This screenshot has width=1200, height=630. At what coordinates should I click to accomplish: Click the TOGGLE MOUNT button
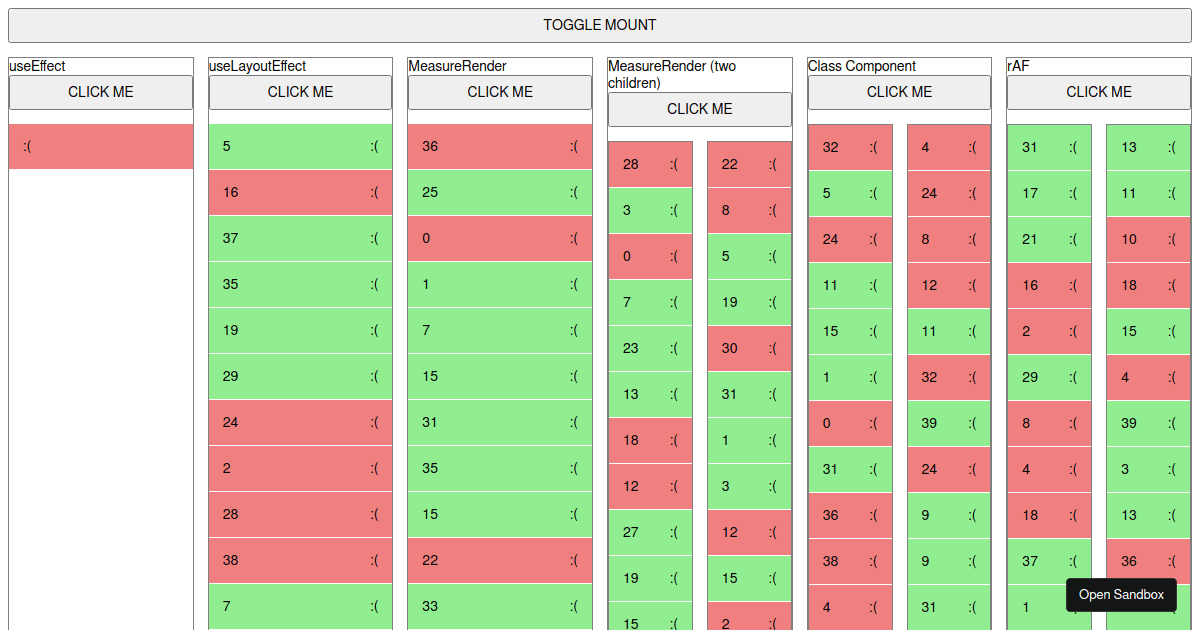tap(599, 24)
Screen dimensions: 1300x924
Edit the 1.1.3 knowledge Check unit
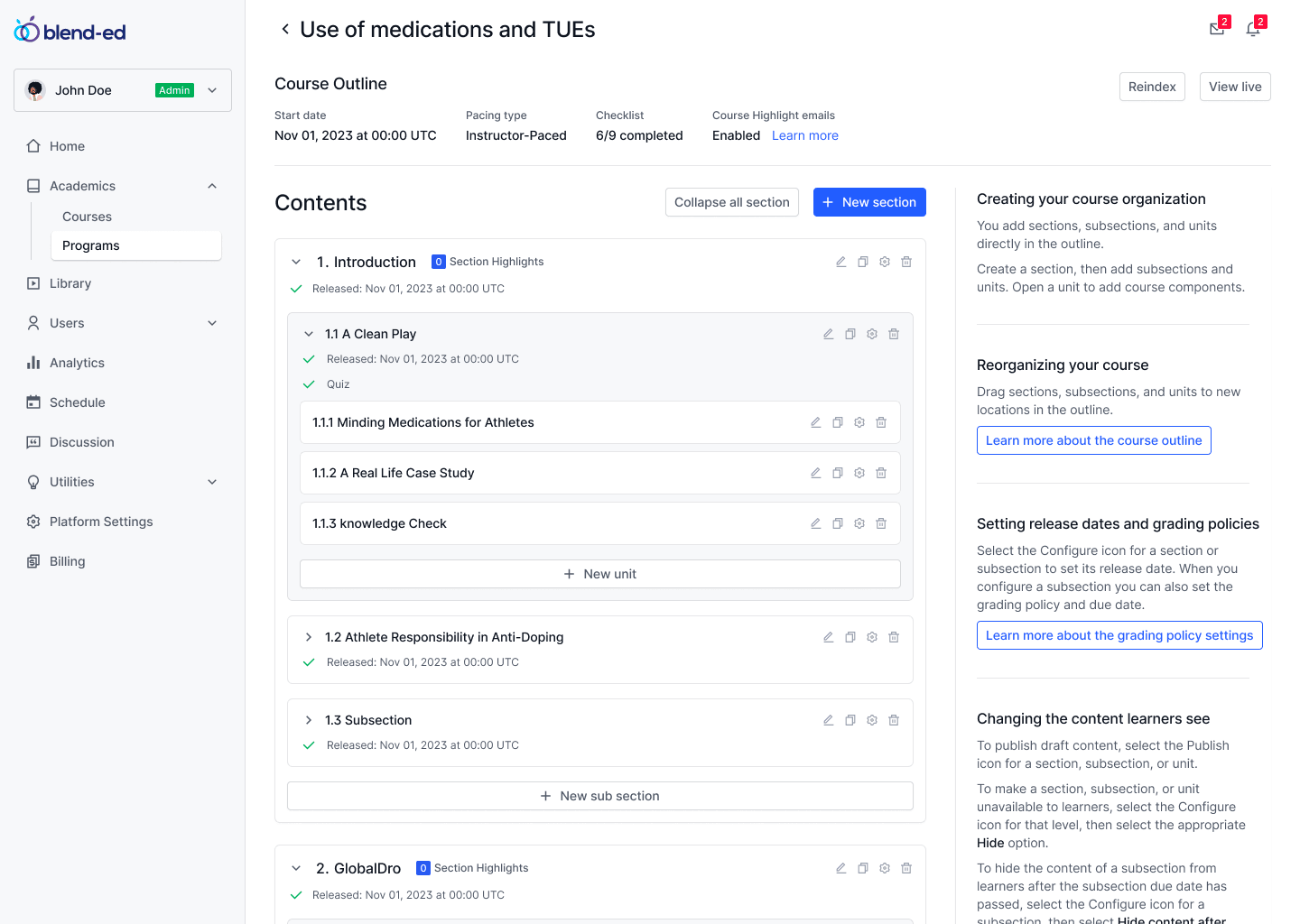point(815,523)
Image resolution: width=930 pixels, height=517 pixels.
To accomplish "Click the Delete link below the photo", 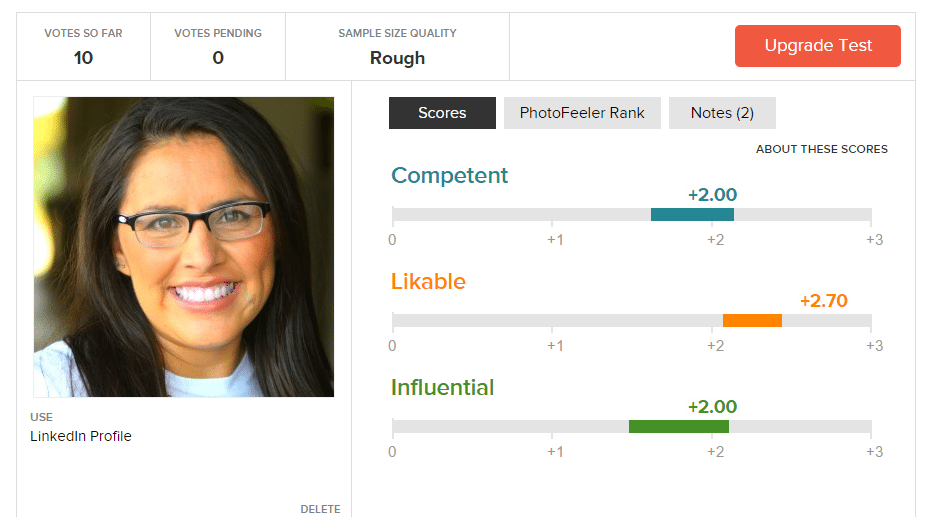I will (320, 509).
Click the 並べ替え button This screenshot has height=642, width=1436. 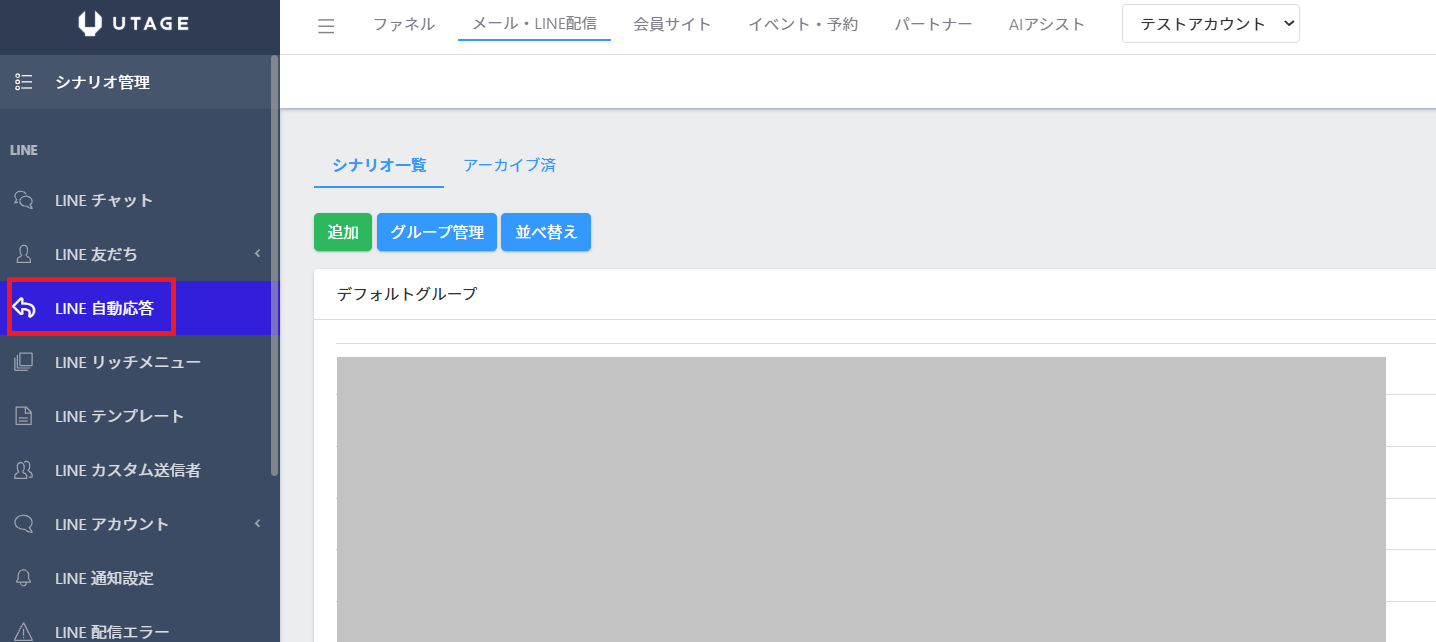[x=546, y=232]
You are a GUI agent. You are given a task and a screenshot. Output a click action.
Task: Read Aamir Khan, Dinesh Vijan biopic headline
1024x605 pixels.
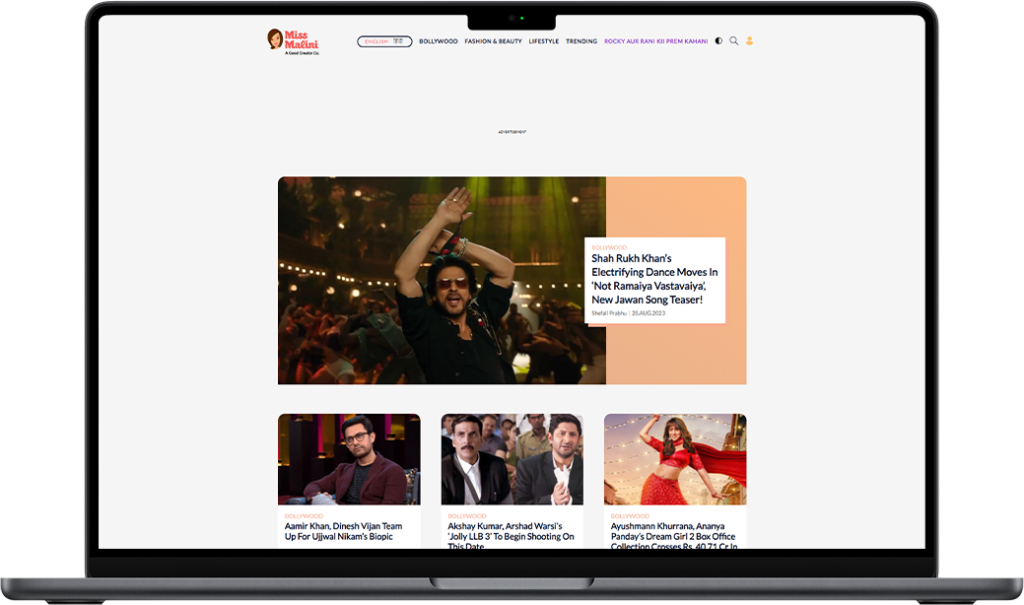click(x=343, y=531)
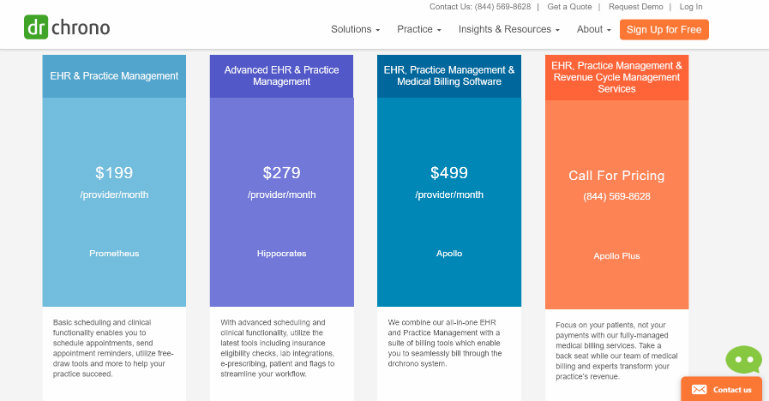
Task: Click the $499 Apollo pricing card
Action: pos(449,200)

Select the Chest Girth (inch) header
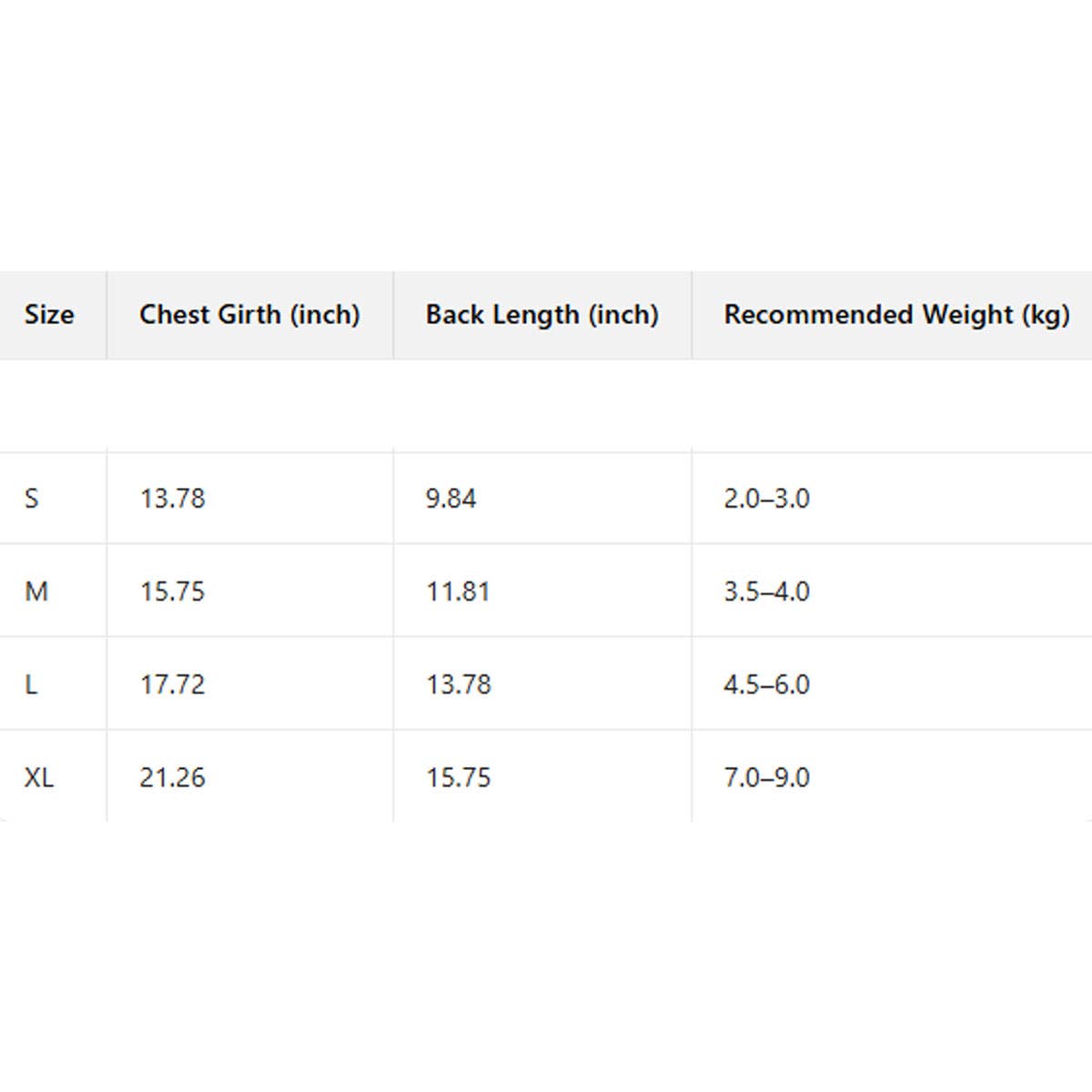click(x=249, y=315)
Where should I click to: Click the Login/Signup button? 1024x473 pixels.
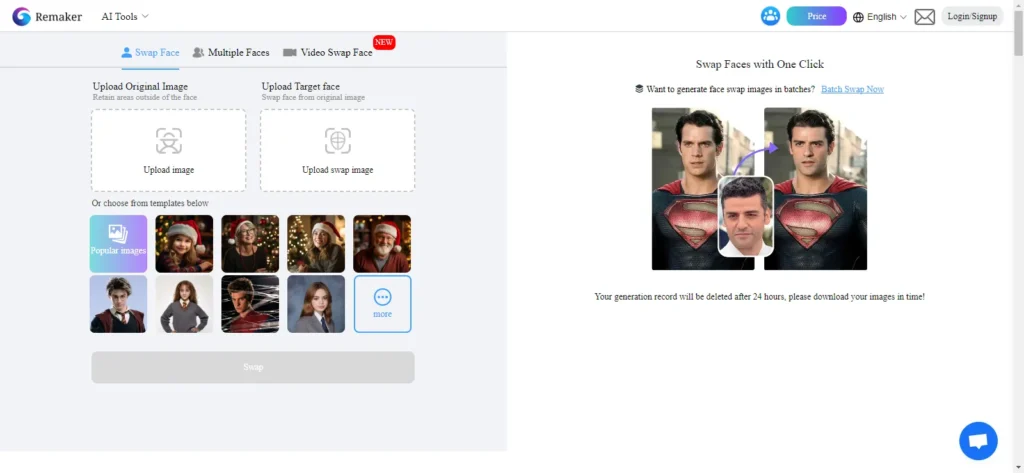pos(972,16)
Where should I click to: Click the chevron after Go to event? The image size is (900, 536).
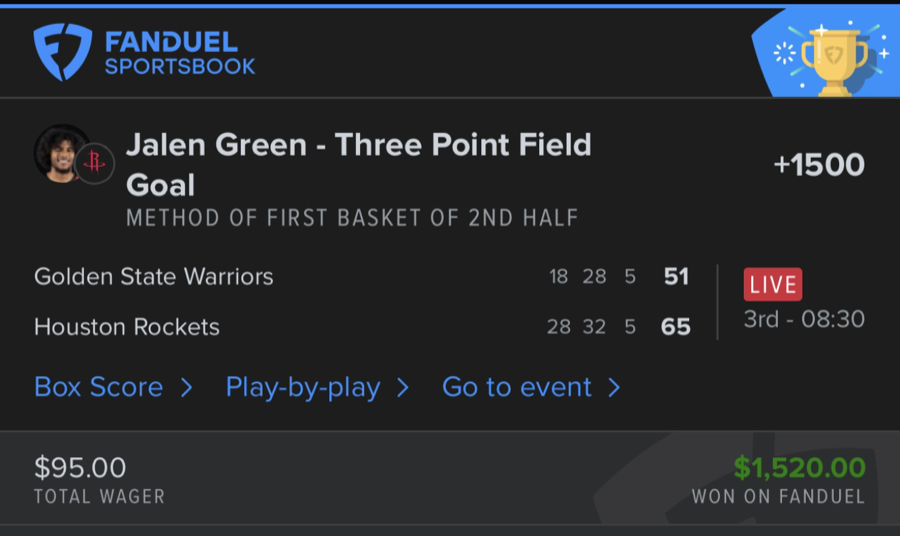614,388
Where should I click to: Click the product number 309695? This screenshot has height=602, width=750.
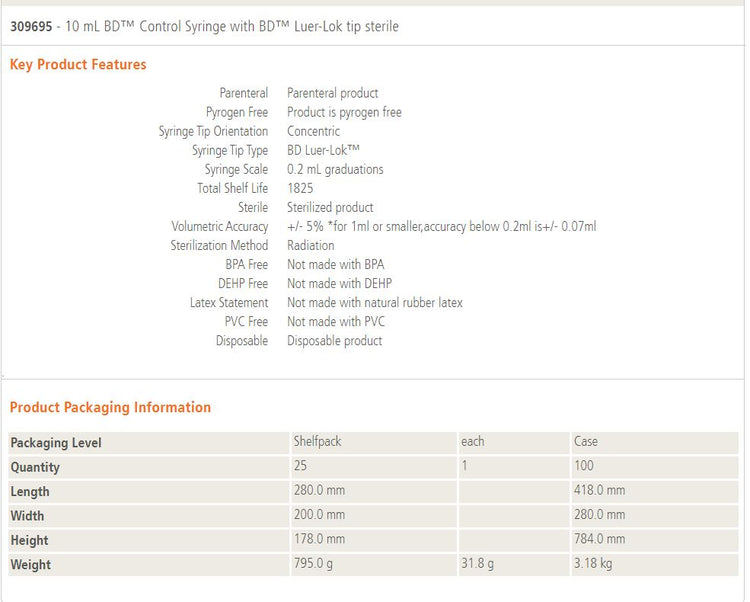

• _WORK TASK_
Transcribe exactly the span of lines from the line holding "Where should I click to: Click the Login/Signup" through the last line above, both included. Pictures stay out.

• _WRITTEN RESPONSE_
Where should I click to: Click the Login/Signup button? 1024x473 pixels.
pos(972,16)
Where should I click to: Click the chevron after Go to event? The image size is (900, 536).
614,388
Where should I click to: Click the product number 309695? This screenshot has height=602, width=750.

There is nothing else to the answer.